Shelece Easterday, who received her Ph.D. in linguistics from The University of New Mexico in 2017, has received this year’s Joseph Greenberg Award from the Association for Linguistic Typology for the best piece of typological research embodied in a doctoral dissertation. Her award-winning dissertation is entitled Highly Complex Syllable Structure: A Typological Study of its Phonological Characteristics and Diachronic Development. She studied a sample of 100 languages to investigate properties of languages with highly complex syllable, many of them highly endangered.
“The aim of linguistic typology is to describe the range of variation observed in the properties of the world's languages and to explain the common and uncommon patterns observed.
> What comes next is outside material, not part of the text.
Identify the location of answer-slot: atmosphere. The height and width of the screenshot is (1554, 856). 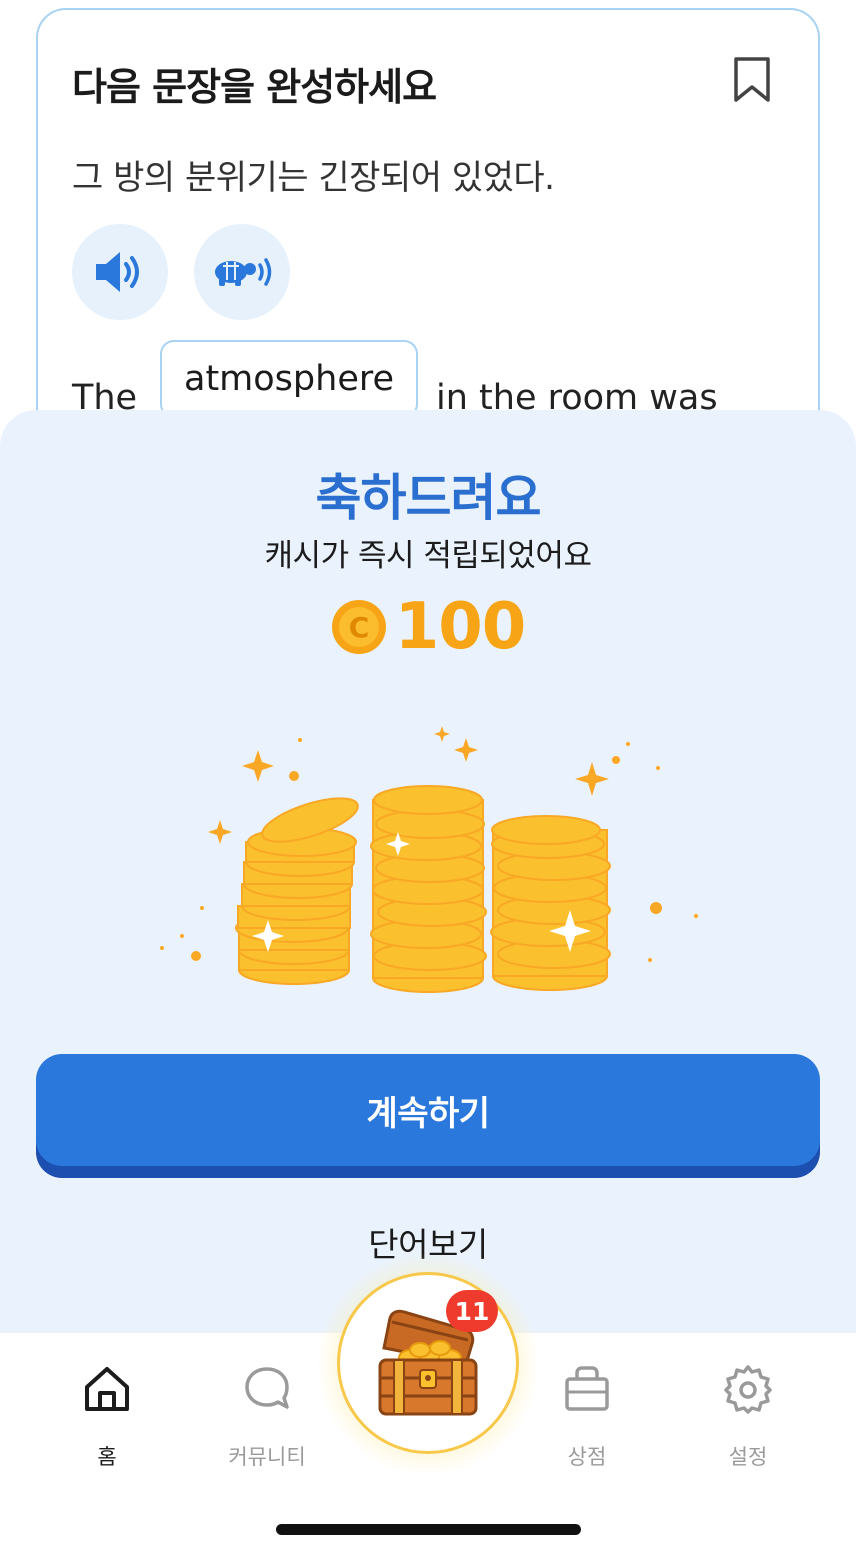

In order to achieve this, it is crucial to include languages from diverse families and regions in typological research,” according to her dissertation abstract.
“My research is on languages with highly complex syllable structure, a phenomenon in which long sequences of consonants can occur, such as Yakima Sahaptin ksksa – 'elephant ear,’ a type of mushroom,” she said. Yakima Sahaptin is the indigenous language of a Native American community in the Northwest United States.
“Some of these languages even have many words that lack vowels altogether, such as tftktstt – 'you sprained it' – in the Tashlhiyt language [from Morocco]. These kinds of sound patterns are quite rare, occurring in only about 7.5% of languages globally. I examined a variety of other phonetic and grammatical properties of these languages to gain an idea of how these rare syllable patterns come about over time. Because these patterns are more common in languages from the Pacific Northwest, the Caucasus Mountains, Northeast Asia, and Patagonia, regions where there are catastrophic rates of indigenous language loss, this research sheds light on a feature of spoken language that stands to become even rarer in the near future,” Easterday observed.
While attending UNM, Easterday also worked with the Nanbé Tewa Language Program for Nambé Pueblo from 2010 until 2017. As part of a team of community members and academics from UNM, she worked to develop a dictionary database of Nanbé Tewa and pedagogical materials for language revitalization efforts in the community.
Easterday will present her research at the association’s September meeting in Pavia, Italy. She is currently a post-doctoral researcher at the Laboratoire Dynamique du Langage in Lyon, France.